Though the alignment for the separate, continuous bicycle and pedestrian trails that make up the Underline’s backbone was laid out at the outset under a master plan by New York-based landscape architecture firm James Corner Field Operations, the precise features for the third phase will depend on what its future users say they want — the same process used to design the park’s first two phases, officials said. Only one feature has been already decided on, a dog park at LeJeune Road in Coral Gables, because it’s part of a specific grant.
The park plan for the third section also calls for an innovative set of stormwater ponds and gardens to collect, retain and filter rainwater in low-lying areas of the pathway that are now prone to flooding. Those would be integrated into an elaborate, garden-like landscape plan for the entire path. Amenities like playgrounds, gathering or performance spaces would go in 14 designated spots along the trail, but their precise use is yet to be determined.
“We want to make sure we provide diverse activities for everyone,” said Miami-Dade Commissioner Raquel Regalado, whose district includes a portion of the Underline, at Thursday’s well-attended meeting at Vizcaya Museum and Gardens.
Added Miami-Dade Commissioner Eileen Higgins, whose district also encompasses sections of the park: “We actually try to build what you want. We take your input seriously.”
The Underline has been fully funded through a combination of local, state and federal money, impact fees on adjacent development and private grants. Once segments open, maintenance and 24-hour security are the responsibility of the private Underline Conservancy, which raises money to cover those costs.

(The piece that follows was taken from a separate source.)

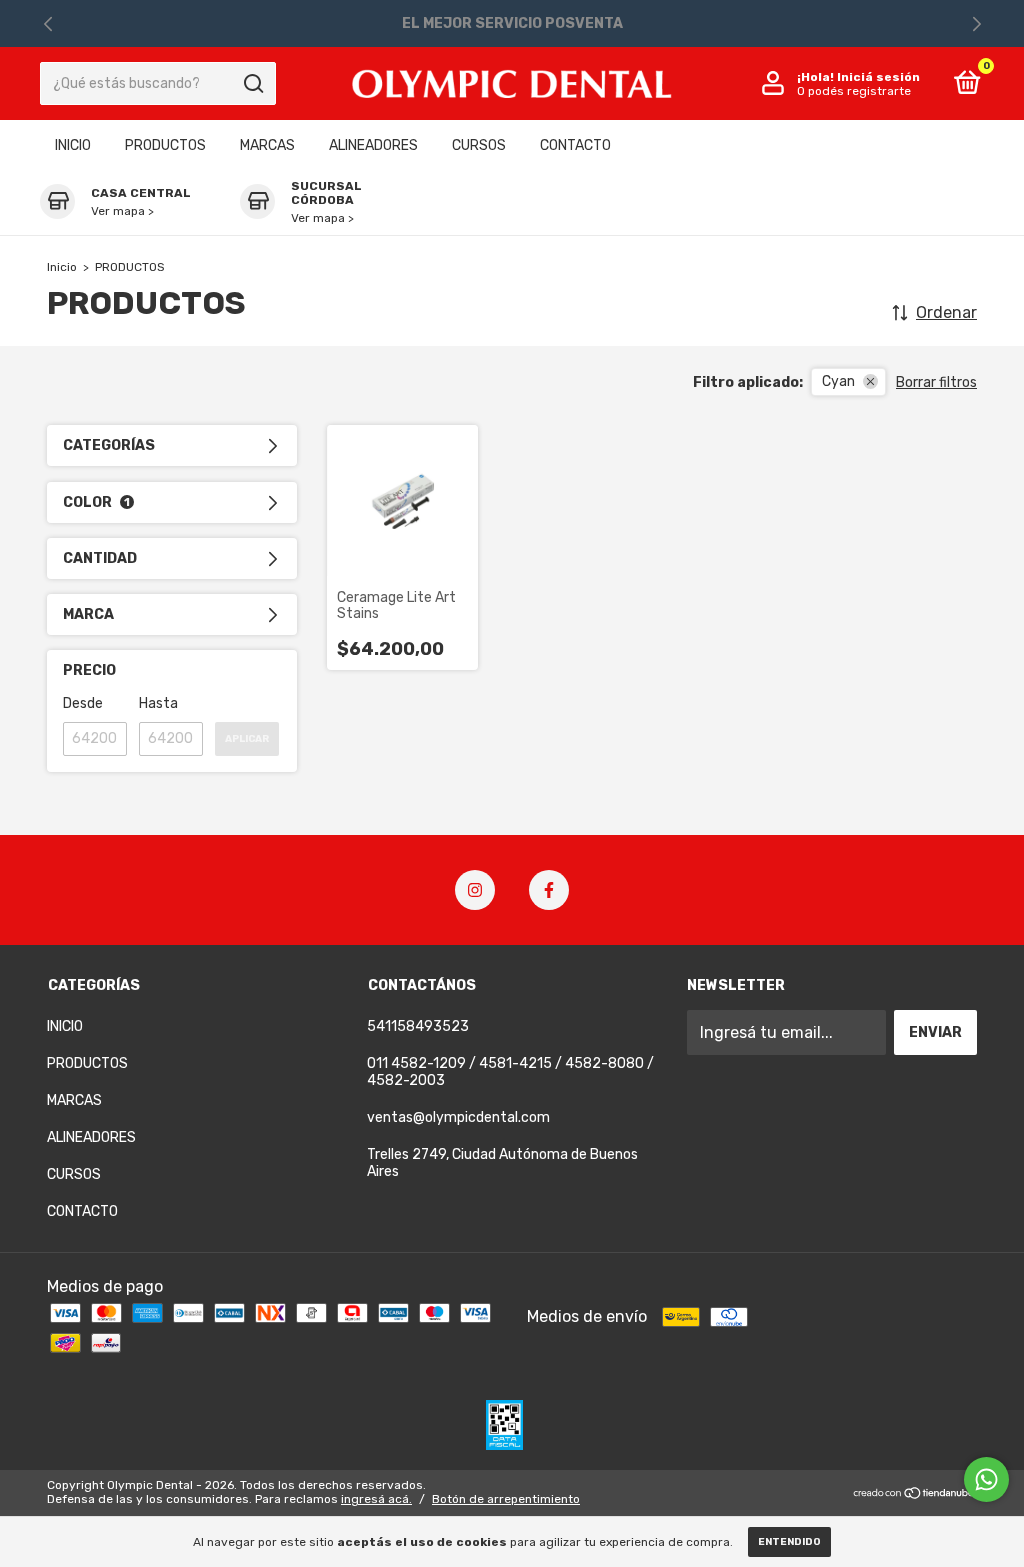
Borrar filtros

Like the Underline’s first section in Brickell, which opened in February 2021, the third segment will be designed by the James Corner firm, which also led design and construction of New York’s famed High Line. Miami’s NV2A Group will build the new segment. The two firms won a competitive bid for the job.
Planners hope construction on the third phase will go more smoothly than the second phase, which has been somewhat delayed because of COVID-19 pandemic supply-chain issues and unexpected complications from a simultaneous Florida Power & Light project to bury high-tension power transmission lines 25 feet beneath the ground under the Metrorail from Bird Road to the Miami River.
Underline backers say FPL initially planned to conduct its project in sections in coordination with Underline construction, but decided instead to finish the job in one fell swoop. That in turn slowed down the Underline work, which is being layered over the FPL lines.
“It ended up being more complicated than anyone anticipated,” said Meg Daly, who first conceived of the Underline and founded the Friends of the Underline group to support its development.
Hegedus said Underline phase two work is speeding up as FPL finishes its project. Bike and pedestrian pathways are already being laid out and graded in preparation for paving, installation of light and utilities and the planting of thousands of plants and trees. The second phase is being designed and built by a local team made up of Lead Engineering Contractors and landscape architect Ken Gardner of GSLA Design.
Completion of the full phase two is now set for July 2023, Hegedus said, though sponsors are hoping at least some of it can open sooner.
“The contractor is doing everything in its power to finish on schedule,” Hegedus said.
Either way, said phase three’s lead designer, James Corner partner Isabel Castilla, who also worked on the High Line, the work so far has gone remarkably well and rapidly for a project of the Underline’s length and complexity.
“We are making great progress,” Castilla told the audience at Thursday’s workshop. “Eleven years to make a project of this scale is unprecedented.”